Microsoft to start testing 'Kumo' search service

Beginning this week, some of Redmond's employees will get access to the new look for Microsoft's Live Search, CNET News has learned.

Ina Fried Former Staff writer, CNET News
During her years at CNET News, Ina Fried changed beats several times, changed genders once, and covered both of the Pirates of Silicon Valley.
Ina Fried
2 min read

Microsoft plans later this week to begin internal testing of Kumo, a long-anticipated update to its Live Search product, CNET News has learned.

Ultimately, Kumo is designed to be both a rebranding and an update for Live Search, although at this point Microsoft is describing it as "an internal test environment."

"Kumo is the name of an internal test environment we are launching to a small sampling of employees...this week," a Microsoft representative told CNET. Kumo had been long rumored to be a possible name for the Live Search rebranding.

Barney Pell Dan Farber/CNET

Word that Microsoft was close to launching the new search tool began with a Twitter posting by Powerset co-founder Barney Pell, who now serves as a "search strategist and evangelist" for Microsoft. In the posting, reported by enthusiast site LiveSide, Pell did not mention the Kumo name, but said that the site was getting an updated user interface and new brand.

"Barney was referring to our internal testing environments," the Microsoft representative said, adding that the company had nothing to announce today. "We are not in a position to confirm what will come to the market or when." Microsoft acquired Pell's Powerset in July.
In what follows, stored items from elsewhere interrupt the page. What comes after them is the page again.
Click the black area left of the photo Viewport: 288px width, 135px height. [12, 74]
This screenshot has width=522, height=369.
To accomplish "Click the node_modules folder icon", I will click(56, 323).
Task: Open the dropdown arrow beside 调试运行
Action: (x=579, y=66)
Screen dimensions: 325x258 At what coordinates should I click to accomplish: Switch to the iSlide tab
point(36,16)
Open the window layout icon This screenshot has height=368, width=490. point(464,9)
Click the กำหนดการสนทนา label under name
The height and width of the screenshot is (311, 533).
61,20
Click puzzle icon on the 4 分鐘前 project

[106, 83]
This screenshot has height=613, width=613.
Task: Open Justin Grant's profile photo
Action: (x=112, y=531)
Kumo is separate from another search tool being offered to employees by Microsoft Research. That tool, shown last week at TechFest and known as Viveri, uses the Live Search engine in combination with new visualization and vertical search technologies.

"They are different but they are complementary," the Microsoft representative said.

Meanwhile, Search Engine Land also noted a couple of changes on the public Live Search site, including "best match" and "categorized listings" options.

"We regularly test or 'flight' new features for a small subset of searchers," Microsoft said. "The purpose of these flights is to gauge customer response and collect data, which may or may not lead to eventual integration into the larger service."